You travel every week to be treated like a criminal, with no
other justification other than your chosen love. You are kettled and
frogmarched, shoved and contained. You are warned and disrespected without
provocation. You are not allowed to respond, to defend yourself, even in the
most polite or respectful terms. Your words twisted, your intentions
deliberately misconstrued. Barriers restrict your movements, young and old, fit
and infirm equally discriminated against. Some fall, no official hand is
offered to pick them up. You pick them up and help them along.
You pay extortionate amounts for just 90 minutes with your
love, but pillars and posts often block your loving gaze. They test your levels
of endurance, through enforced discomfort, but you still sing songs of
devotion, until they become objects of your ire and pent up frustration.

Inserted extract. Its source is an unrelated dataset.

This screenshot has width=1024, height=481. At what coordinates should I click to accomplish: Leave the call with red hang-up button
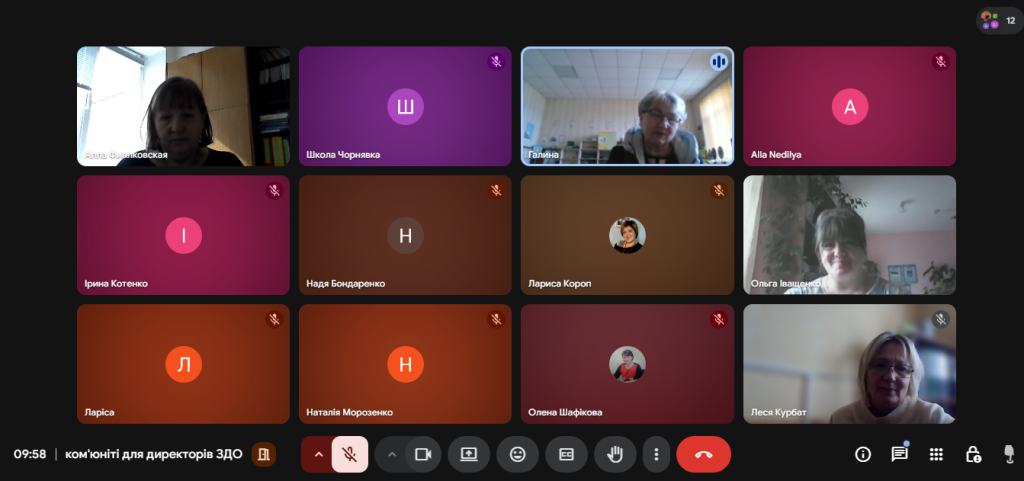(703, 454)
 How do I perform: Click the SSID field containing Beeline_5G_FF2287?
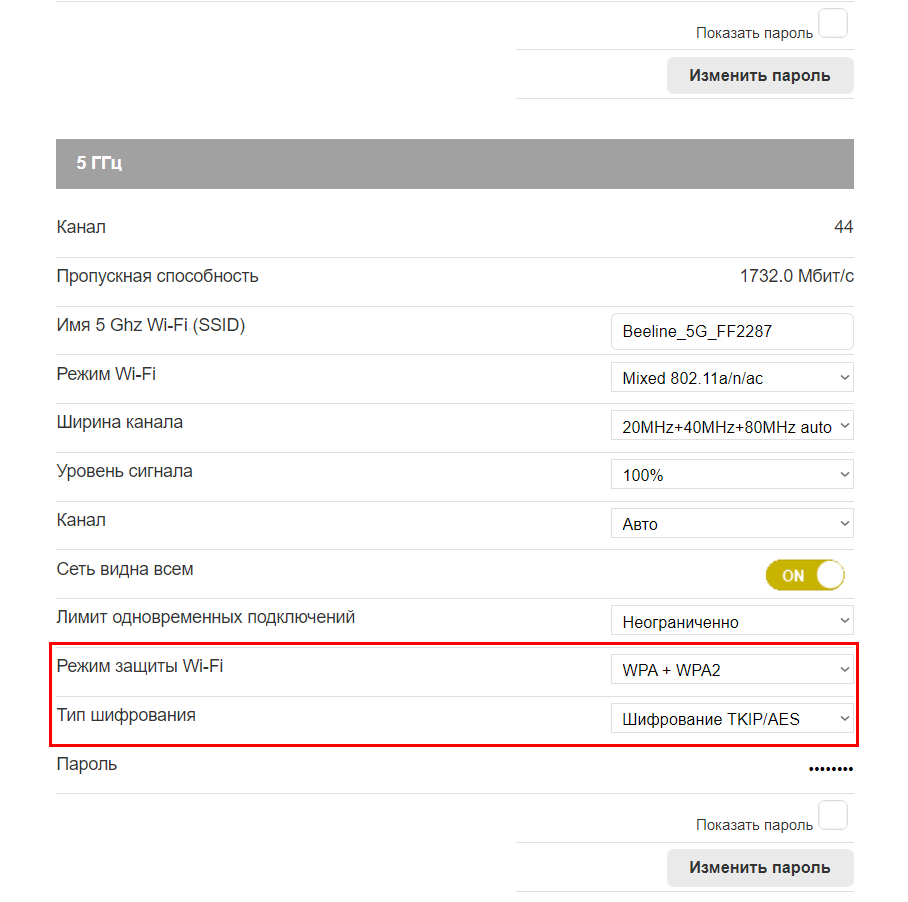[732, 330]
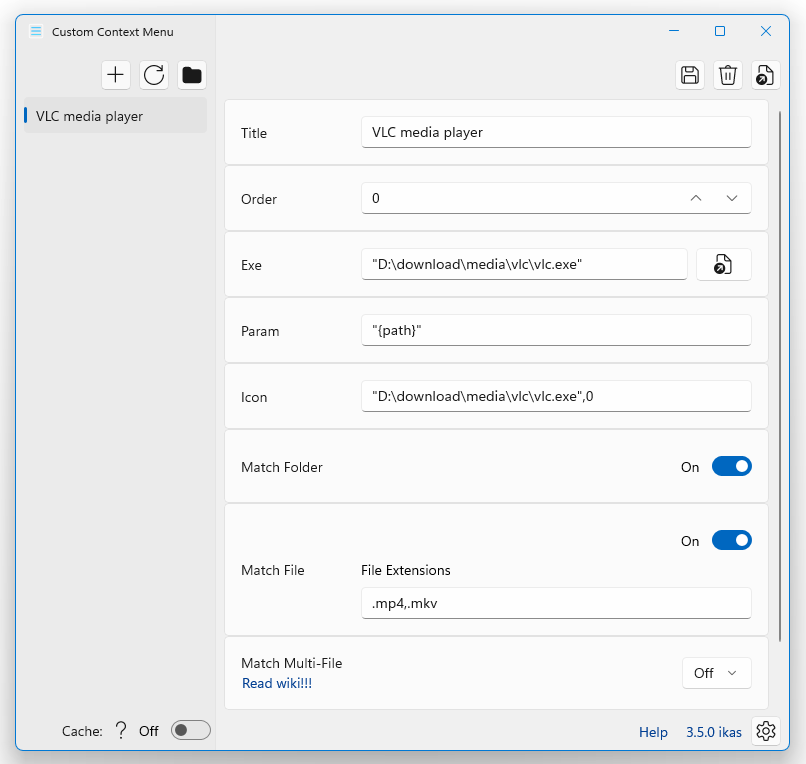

You stand exposed to the wind and rain on open away ends
like Gillingham, as the rain waters down the jug of milk by the burger van and
further dilutes your tea or beer when bought. That is if you can pass the taste
test and distinguish between the varying shades of brown liquids which are
poured into plastic cups that barely shield your hand from the scalding liquid
within.
You gorge on food that's fast, but a fast track to adult
obesity. Carb loading, wallet emptying. Food that has a mark-up that would only
make it appear reasonably priced to a person who lived in Zimbabwe under
Mugabe.
We show our love by wearing our love's favoured colours, but
every year that spectrum is expanded by new away kits, or even third kits
required through conveniently inappropriate away colour selection. Hues chosen
by the colour blind, or a fashionista who knows nothing of your years of
devotion or the history and tradition.
Being a lover of the Blades the potential upsides have been
joyous. Dates in the less enervating cities of Leicester and Cardiff and in the
dated town of Darlington have brought euphoria. Closer to home and visits to
less salubrious parts of our home city somehow left us in rapture and bliss.
But more often than not the big dates in the smoke have seen a failure to
perform, a let-down, with an audience in tow. The pain more heartfelt and public.
The negative memories tarnish and always rise to the
surface. They pin back your hope for a brighter future. They will mess up
somewhere along the line and you will just accept it and return for more.
As a London
Blade tweeted to me this week, “You have to have the rain to have the rainbow”.
But in the back of your head you just see rain. You dare not hope for the sun, because when will it come?
I do hope that we ride the love train and have a date with the Championship in
August, I really do. Just forgive me if I don’t build my hopes up too much for now. I'll take it one week at a time. As much as I look forward, me
and United have got history.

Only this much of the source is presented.